Taiwan election Last week I was lucky enough to see the run-up to Taiwan's triple-tiered elections on Saturday, and see election day itself. Candidates for Wards, Councils and Mayoralties vied in a series of vibrant contests. Posters were everywhere. Rallies with huge, attentive audiences spring up all over the place (the picture here is of a DPP rally for the Mayoral election in Taipei). The opposition can win elections (and, indeed, there have been two peaceful transitions in national government from one party to another).
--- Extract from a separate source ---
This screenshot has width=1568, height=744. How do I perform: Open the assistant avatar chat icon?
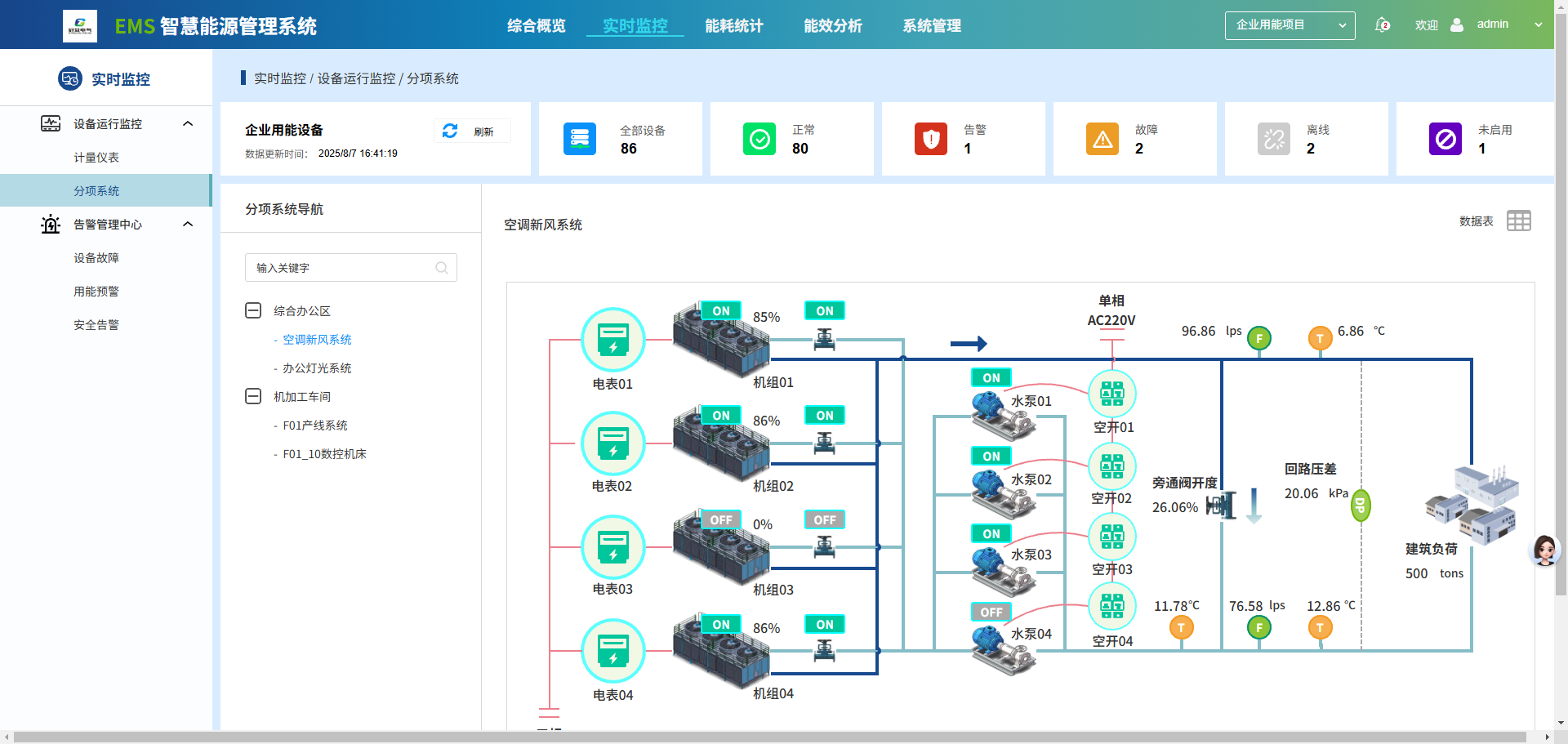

There are debates about their democracy, to be sure - whether there should be campaign limits, whether boundaries are correctly drawn (there were new boundaries for this week's elections, for example), whether there should be primaries to select candidates. But there is no suggestion that there should be a return to the bad old pre-democacy days on the island. Freedom, once given, is all but impossible to take away.

This is of real importance, not just within but also beyond Taiwan's shores. China's government often tells us that democracy is all well and good for the West, but is incompatible with Chinese society. Well, here is a vibrant Chinese nation conducting a robust and fair series of elections. Naturally, one hopes that the mainland can learn from Taiwan, with whom relations are happily improving.

There is also a point to be made about prosperity. Freedom, the rule of law, prosperity and free elections are most commonly found to be present together, or to be absent together. Taiwan's remarkably successful economy might be thought to have something to do with the greater freedom enjoyed by their people than exists elsewhere.

Taiwan is to be applauded for advancing their own democracy and the cause of democracy in Asia, even in the face of mainland China's occasional hostility to those values. Having seen with my own eyes the success of a vibrant liberal democracy in Asia, I hope that some in our Parliament heed the point that Taiwan's longstanding diplomatic semi-isolation ill-serves a place whose people who have wholeheartedly embraced the very values we wish others to endorse.